Figure 6.

Fis1^K148R induces mitochondrial fission but does not cause muscle atrophy and preserves mitochondrial function. (A) In vivo imaging of the mitochondrial network was performed in muscles expressing Fis1^K148R. Adult muscles were transfected with plasmids encoding mitochondrially targeted yellow fluorescent protein (mtM13-YFP) and Fis1^K148R. Twelve days later muscles were observed in vivo with confocal microscopy. TMRM was injected into the muscles to monitor mitochondria, which retain membrane potential. Mitochondrial network was greatly altered but mitochondrial membrane potential was conserved. (B) FDB muscle fibres were transfected by electroporation in vivo.
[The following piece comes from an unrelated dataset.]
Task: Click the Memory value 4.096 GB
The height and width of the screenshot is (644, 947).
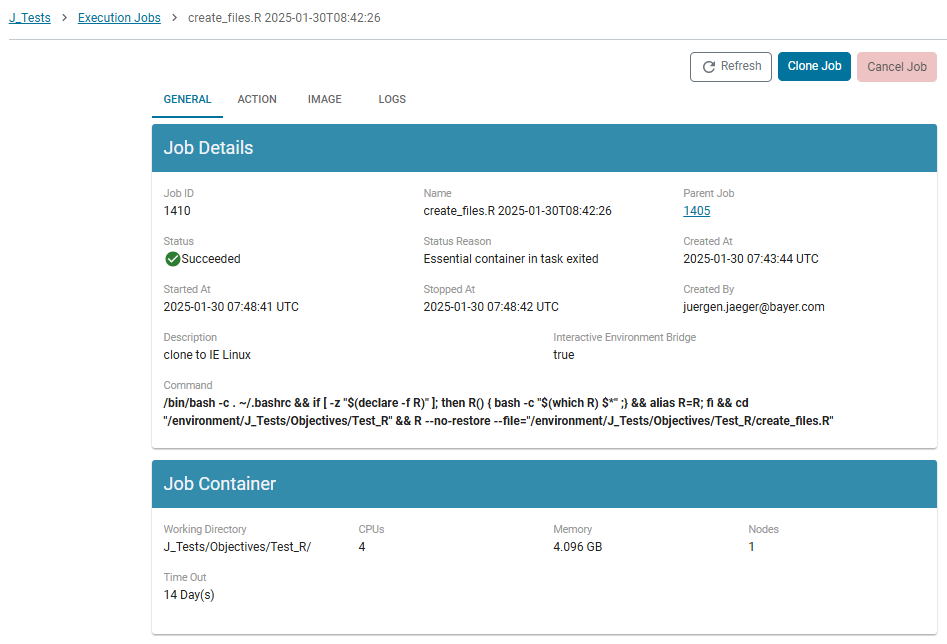Action: 577,547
Eight days later adult fibres were isolated and placed in cell culture. Adult fibres were loaded with TMRM (5 nM) for 30 min at 37°C. TMRM accumulates in the mitochondria that maintain mitochondrial membrane potential. Oligomycin (Olm, 5 μM) and the protonophore FCCP (4 μM) were added at the indicated time points. TMRM staining were monitored in at least 10 fibres per construct (^*P<0.001). (C) hFis^K148R-transfected muscles were collected 12 and 21 days after transfection. Cross-sectional area of transfected fibres, identified by anti-myc immunofluorescence, was quantified (n=550). (D) Fis1-dependent activation of MuRF-1. MuRF-1 promoter was co-transfected into adult TA muscle with or without Fis1 or Fis1^K148R. A renilla-luciferase vector was co-transfected to normalize for transfection efficiency. Eight days later, firefly and renilla-luciferase activity was determined. Each condition represents the average of at least five independent experiments±s.e.m. (^*P<0.05).